* _Exercices_
1. Relevez toutes les localités (villes ou villages) nommées dans l'article sur les déplacés du Burkina Faso, sans compter les pays.
2. Recopiez le passage de l'article sur les déplacés du Burkina Faso qui débute aux mots "Au bout de son" et s'achève après "piller leurs maisons.".

Au Burkina Faso, "ils tuent même les enfants"
"C'était un jour de baptême. Tout d'un coup on a entendu des coups de feu. Les jihadistes ont tué tous nos maris et nous ont menacés du même sort lors de leur prochaine visite", raconte Ami G., une jeune femme de l'ethnie mossi, majoritaire au Burkina, en essuyant une larme qui coule le long de son visage.
Il y a un an, des hommes en armes ont débarqué dans son village, près de Titao, dans le nord du pays. Le soir même, avec ses six enfants, elle a tout laissé derrière elle et a marché plusieurs jours pour fuir son village.
"Ils étaient déjà venus, nous avaient obligés à porter de longues robes noires. Et puis ensuite, ils nous ont menacé de représailles, parce qu'on parlait aux militaires. Là-bas, c'est la guerre, ils tuent même les enfants", dit-elle.
Au bout de son périple, elle a passé la frontière pour "trouver la paix", à Ouangolodougou, 600 km plus au sud, en Côte d'Ivoire où elle est hébergée dans un centre d'accueil pour "demandeurs d'asile" - les autorités ivoiriennes ne leur reconnaissent pas le statut de réfugié.
-Meurtres et pillages-
Un peu plus loin, dans le camp, Adama M., voile bleu et pagne jaune, se souvient du jour où des hommes armés sont venus piller leurs maisons.
"Ils ont abattu ma tante, d'une balle dans la tête et ont ligoté et enlevé mon grand frère. Ils nous ont dit de ne pas pleurer", raconte t-elle, après avoir parcouru 900 km depuis Gorom-Gorom, dans l'extrême nord du Burkina.

* _Données fournies_
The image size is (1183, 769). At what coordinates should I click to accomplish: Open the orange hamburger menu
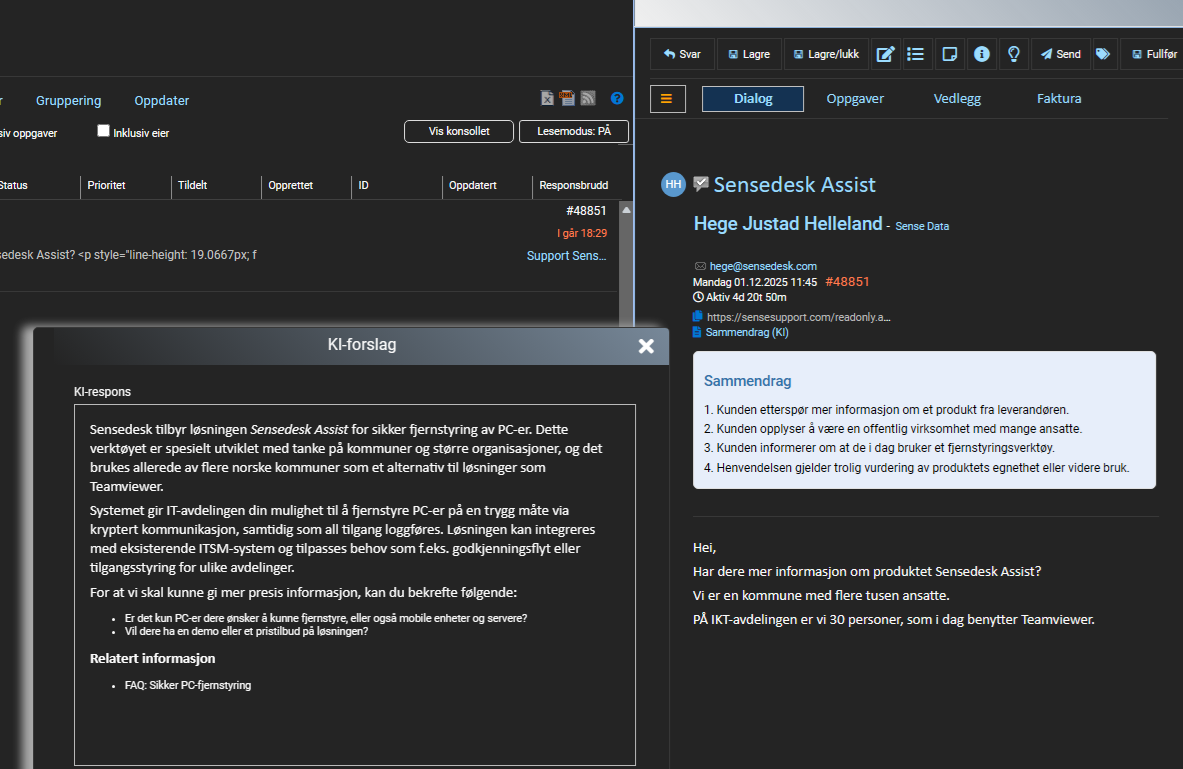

* _Réponses_
1. Titao, Ouangolodougou, Gorom-Gorom

2.
Au bout de son périple, elle a passé la frontière pour "trouver la paix", à Ouangolodougou, 600 km plus au sud, en Côte d'Ivoire où elle est hébergée dans un centre d'accueil pour "demandeurs d'asile" - les autorités ivoiriennes ne leur reconnaissent pas le statut de réfugié.
-Meurtres et pillages-
Un peu plus loin, dans le camp, Adama M., voile bleu et pagne jaune, se souvient du jour où des hommes armés sont venus piller leurs maisons.